My workplace has a significant mould and water damage issue and as a result my health has dramatically deteriorated. Time taken off work has seen significant improvement in my symptoms and for this reason I am very concerned about returning to my workplace.
We’re very sorry to hear you’ve been injured at work.
As a first step we’d encourage you to lodge a WorkCover claim. If your claim is accepted you’ll be eligible to have expenses and leave entitlements reimbursed and be able access payments to cover any ongoing medical and like expenses.
Under section 21 of the OHS Act your employer must provide and maintain, so far as reasonably practicable, a work environment that is safe and without risk to health.
Based on what you’ve told us your employer is in breach of that duty, exposing workers to injury and themselves to significant penalties.
Regarding your understandable reluctance to return to a mould-affected workplace - you have the right to refuse dangerous work. Every individual worker has this right under what’s called the Common Law Contract of Employment.
See our webpage for more information.
Of course, knowing your rights is only half the battle – you’ve got to have the power to enforce your rights under the law, and principles of health and safety.
Check to see if there is an employee-elected health and safety representative (HSR) at your workplace. If there is one, ask them to raise the matter with your employer who must then seek to resolve the issue.
If that consultation proves unsatisfactory, your HSR has the power to issue a PIN or even direct that work cease until the area is made safe.
See here for more information on resolution safety issues.
If you don’t have an HSR there, then you should start talking to your fellow workers and set up a meeting with the employer to collectively raise your concerns.
We recommend contacting your Union for advice and support through this process. OHS is an area where unions provide advice on issues, guide you through the process of electing a HSR, and provide training to ensure you’re supported with any future OHS issues.
The only other option you have at the moment is to contact WorkSafe, Victoria’s OHS regulator and seek advice and assistance there.
If you have any OHS-related questions send them in via our Ask Renata portal. Your questions will be answered by someone in the VTHC's OHS Unit.
COVID-19 LATEST NUMBERS
On Tuesday 26th July Victoria recorded:
12,339 new daily infections
40 COVID deaths
869 hospitalisations, 39 in ICU and 12 of these on ventilators
Cumulatively this equals:
2,369,621 total Victorian infections
4,401 Victorian COVID deaths (an increase of 310 since last week)
You can check the Victorian live update here.
Australia: As of 26th July, there have been a total of 9,186,102 COVID cases (an increase of 669,255 since last week) and 10,326 deaths, an increase of 533 since last week.
World: As of 26th July, there had been 576,219,283 worldwide infections (561,388,387 last week). The number of official COVID-related deaths is now 6,405,237 (Source: Worldometer).
83.91% of all Victorians, as of 25th July, have received their second dose, 86.38% their first, and only 55.83% for their crucially important third dose.
The figure for all Australians for the same date is 84.50%, 87.1% and 54.70%.

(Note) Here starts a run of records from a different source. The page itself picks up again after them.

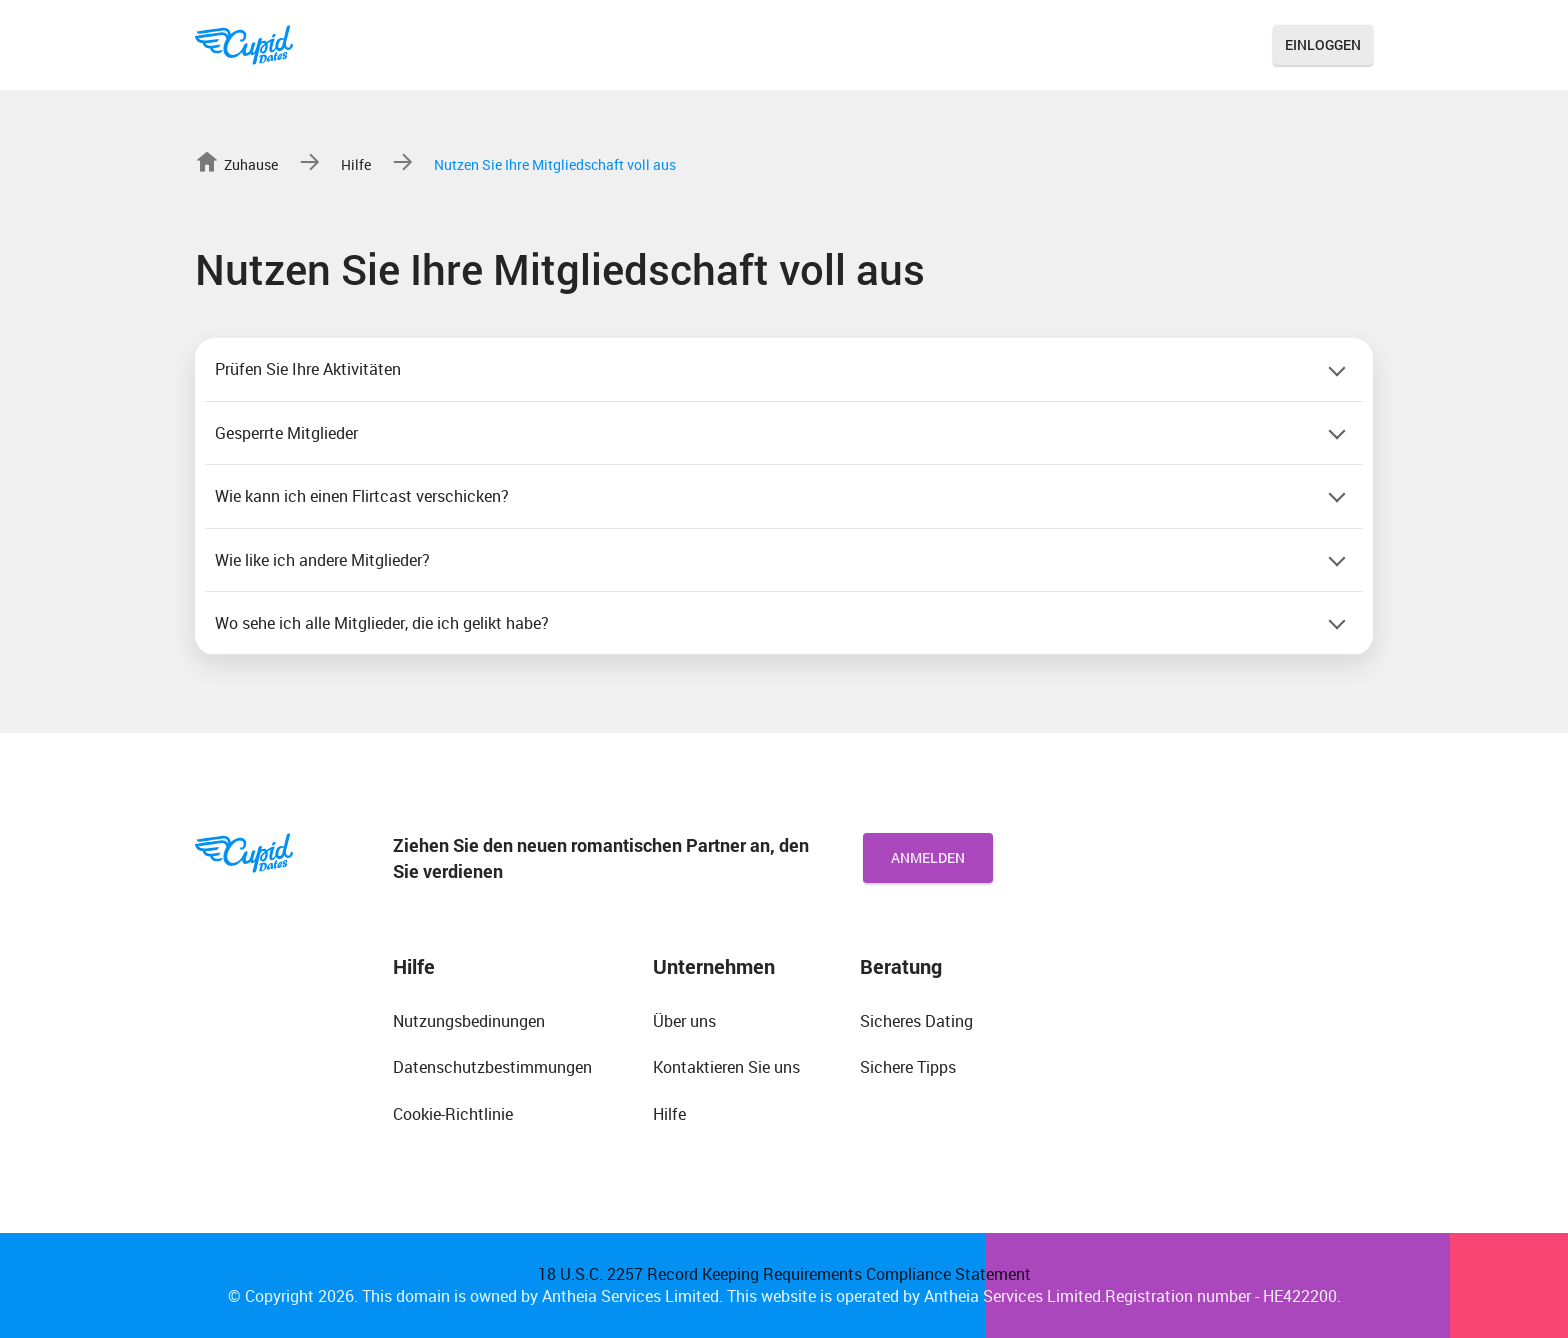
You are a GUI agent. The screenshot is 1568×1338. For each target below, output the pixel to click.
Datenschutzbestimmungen (492, 1067)
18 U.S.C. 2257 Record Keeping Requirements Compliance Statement (784, 1274)
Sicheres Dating (916, 1021)
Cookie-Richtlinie (453, 1114)
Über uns (684, 1021)
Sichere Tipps (908, 1067)
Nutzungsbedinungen (469, 1021)
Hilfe (669, 1114)
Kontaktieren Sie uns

VENTILATION AS A CONTROL FOR COVID-19 OUTBREAKS
The COVIDSafe team at the Victorian Trades Hall Council has been visiting a variety of workplaces in Melbourne and in regional Victoria speaking with workers about COVID safety measures at their workplaces. One of the most common questions the team receives is how a workplace can actually improve ventilation.
Ventilation: A few quick steps!
Good ventilation is one of the most important ways we can reduce the spread of COVID-19 at work, as it helps remove the virus from the air. There are some simple ways to improve ventilation that most workplaces can do:
Windows and doors can be opened to increase fresh air flows
Ensure heating ventilation and air conditioning systems [HVAC] are turned on and are not running on recycled air
Using air conditioning filters of a high enough quality to limit the spread of COVID-19 (of a F8 standard or higher)
- Purchasing air purifiers for rooms that can’t get air flow, such as storerooms. These should be placed away from doorways or windows to be most effective.
Ventilation is just one way your boss can help keep you and your co-workers as safe as possible from COVID-19.
Conversations with your Manager
You can have a conversation with your manager about ventilation. It might be easier to approach it with the angle that by preventing you and your co-workers from getting COVID, it minimises the risk of there being an outbreak at the workplace and therefore any staffing shortages. Staffing shortages can lead to the workplace having to temporarily close, which is obviously not going to be a good outcome for the store! Checking if there is an updated COVID safe plan and risk assessment is also something that is a worthwhile conversation with your manager. If you don’t already have an elected HSR this is also something that could help you and the other staff to be proactive on COVID 19 control measures.
Health and Safety Representatives (HSRs) have the power to introduce effective controls for COVID-19 such as:
Checking there is a risk assessment for COVID-19
Reviewing and evaluating the risk assessment and the controls for COVID-19
Requesting a Ventilation audit.
Implementing the outcomes from that audit.
- Using Provisional Improvement Notices (PIN) if necessary.